Founder member Phil Jones, 34, read about Kevin’s disappearance in the Sunday Mail and spoke to the McGuire family last week. They then accepted his offer of help. Phil said: “The fact Kevin was last seen in a car and may have gone into water gives us hope that we can find the vehicle and locate him.

“We want to do whatever we can to help people find their missing loved ones and help bring them some peace and closure.” The seven-strong team carry out searches using state-of-the-art sonar equipment which can scan up to 50 metres underwater.
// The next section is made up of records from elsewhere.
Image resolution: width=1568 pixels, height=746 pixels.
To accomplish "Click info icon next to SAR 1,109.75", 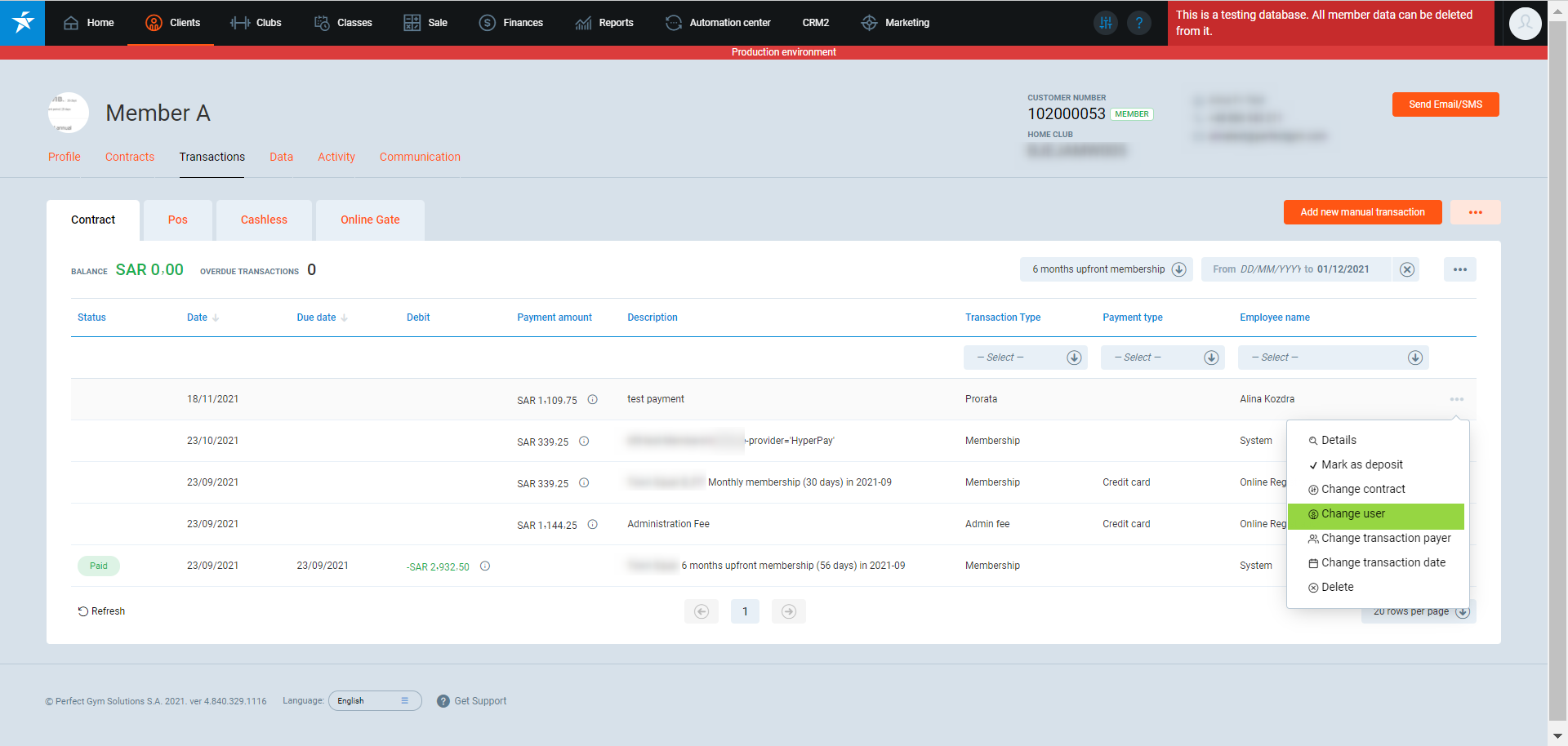I will pos(593,400).
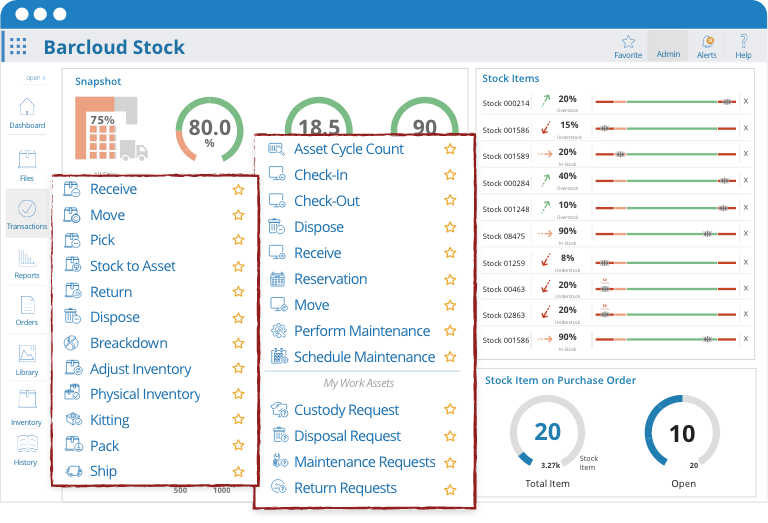Open Transactions menu in the sidebar
Screen dimensions: 768x523
(x=27, y=213)
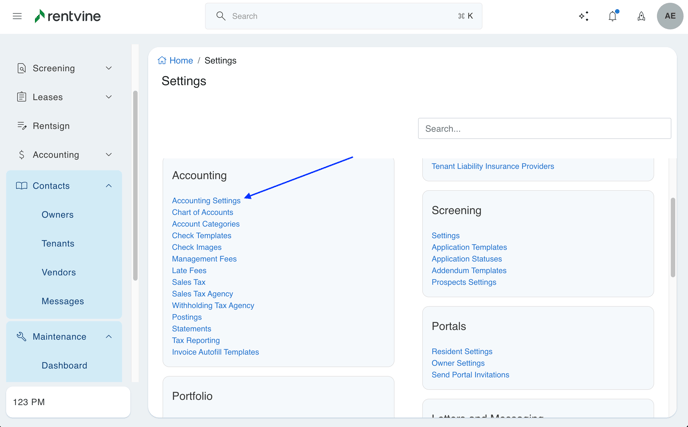The width and height of the screenshot is (688, 427).
Task: Expand the Leases sidebar menu
Action: click(x=109, y=97)
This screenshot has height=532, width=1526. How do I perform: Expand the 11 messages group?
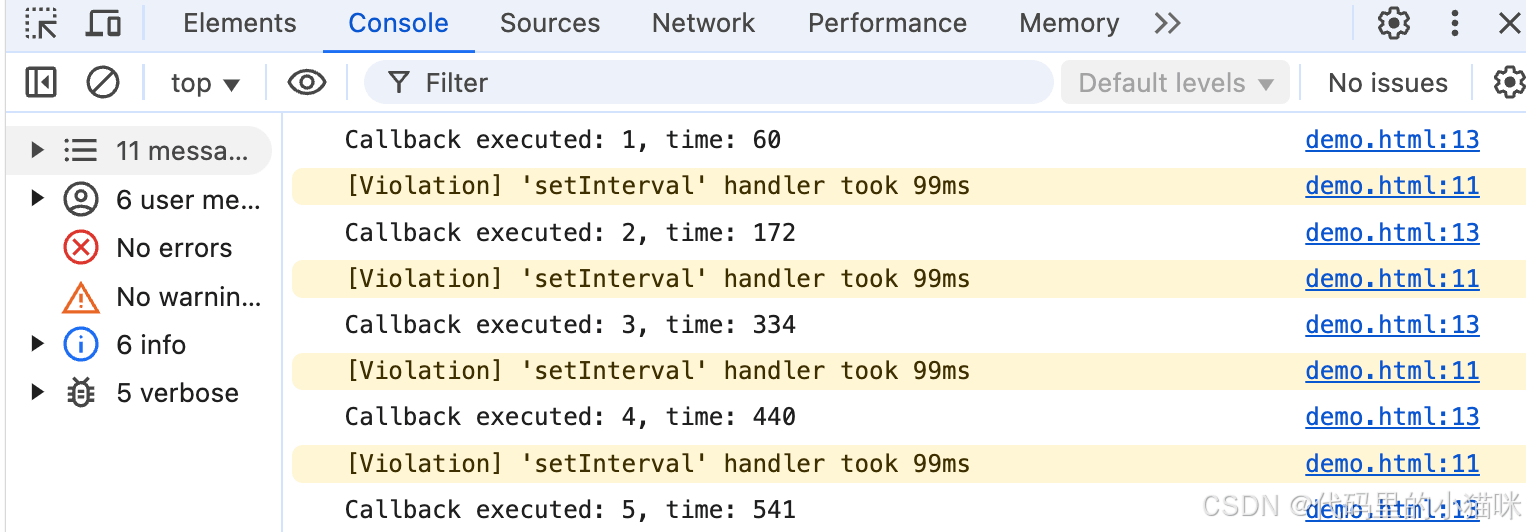click(37, 151)
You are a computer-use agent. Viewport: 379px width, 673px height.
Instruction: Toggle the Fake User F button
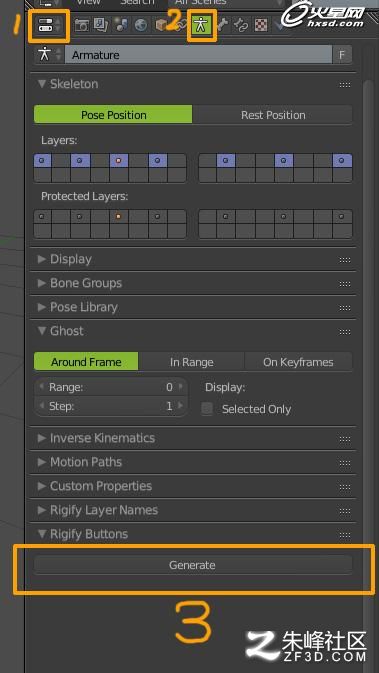(342, 55)
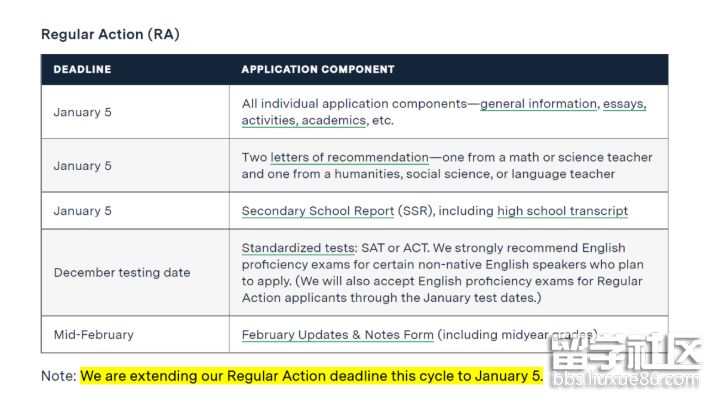
Task: Open February Updates & Notes Form link
Action: coord(337,335)
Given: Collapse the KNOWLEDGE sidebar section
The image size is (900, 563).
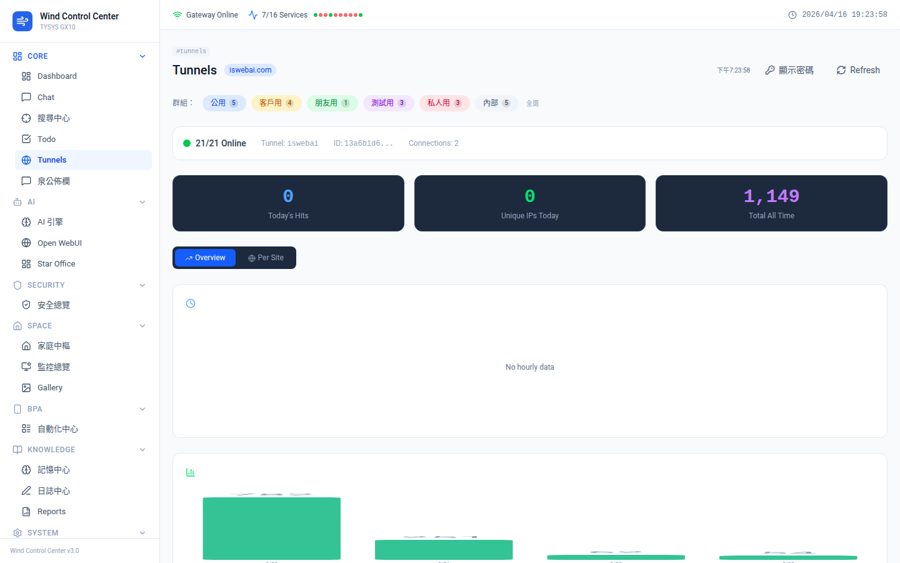Looking at the screenshot, I should point(142,450).
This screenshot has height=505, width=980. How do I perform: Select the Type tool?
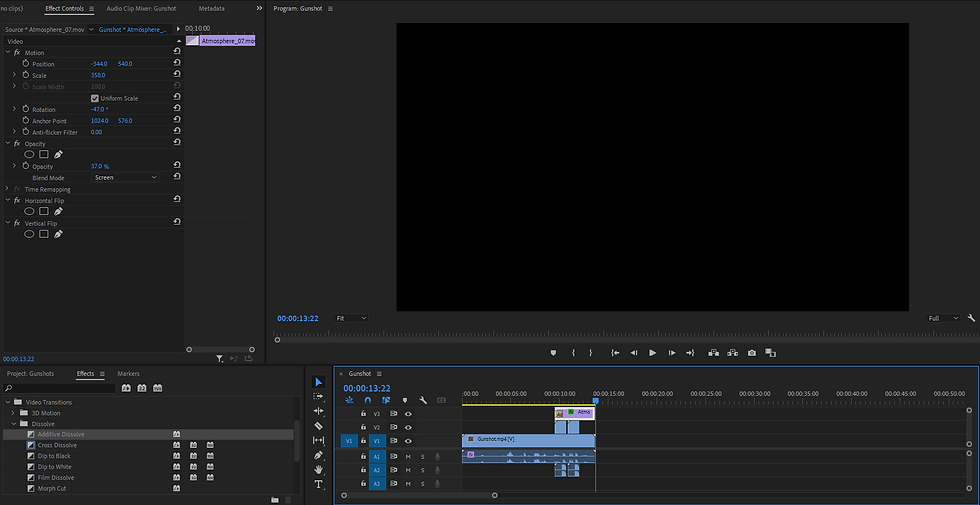(319, 484)
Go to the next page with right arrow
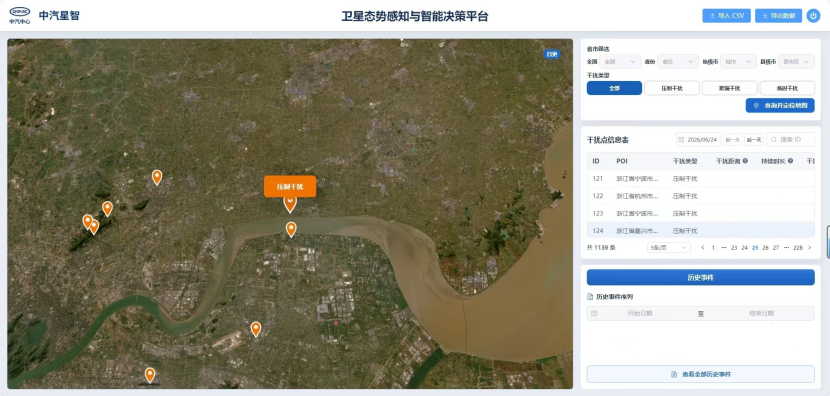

Phil added: “Our plan would be to search any waters within a five-mile radius of the cottage. If we were to find the car, we would immediately alert the police and let them take over.” His crew have also been asked to carry out two recent missing person searches in Scotland by families.

Finn Creaney, 32, from Tain in Inverness-shire, disappeared on March 5 while walking near Loch Naver. And Neil Skinner, 71, from Doncaster, went missing near Loch Dochard in Argyll and Bute two months ago while on a walking trip with pals. Phil and his team recently took part in a search for a missing woman near Carlisle, who was later found by police.

And they have also been asked to find a man who went missing in Wales several years ago.

A massive hunt was launched for Kevin and his Saab car, with the private plate F22 RAC, the day after his late-night disappearance. Kevin, who had a new job in the area, was living in the cottage with Lisa, then 24, who he had married in the Seychelles just five months earlier.

Police scoured the area and dive teams carried out searches around nearby Loch Katrine, Loch Ard and Loch Lomond for Kevin and his car but without success. At the time, detectives could find no trace of a vehicle going into the water.

But his family hope the new search and advances in sonar search science mean they can get answers.

Kevin’s younger sister Sharon Garvin, 48, who lives in Ireland with her husband and two children, said: “Anything which can cast fresh light on Kevin’s disappearance is to be welcomed. We have got to believe he is still out there. But if Kevin is in the water, we would like him to be found so we can have closure for the family.

“I would also appeal to anyone who has information on his disappearance to come forward.”

Kevin, who was from Baillieston, near Glasgow, didn’t take his passport, money, tools or clothes with him and his bank accounts were never touched. Seven years ago, police took DNA samples from Sharon and his mum Annette, 76, to put on a national missing persons database and carried out further loch searches.

In 2002, Lisa, using her maiden name of Haney, took out an action at Dumbarton Sheriff Court to have Kevin declared legally dead. Last December, Sharon spoke publicly for the first time about her missing brother to the Sunday Mail.

She said: “No matter where he was in the world, he’d always ring our mother.” Police Scotland said: “Missing person cases are reviewed regularly.

“If anyone has any information regarding the disappearance of Kevin McGuire, they should call 101.”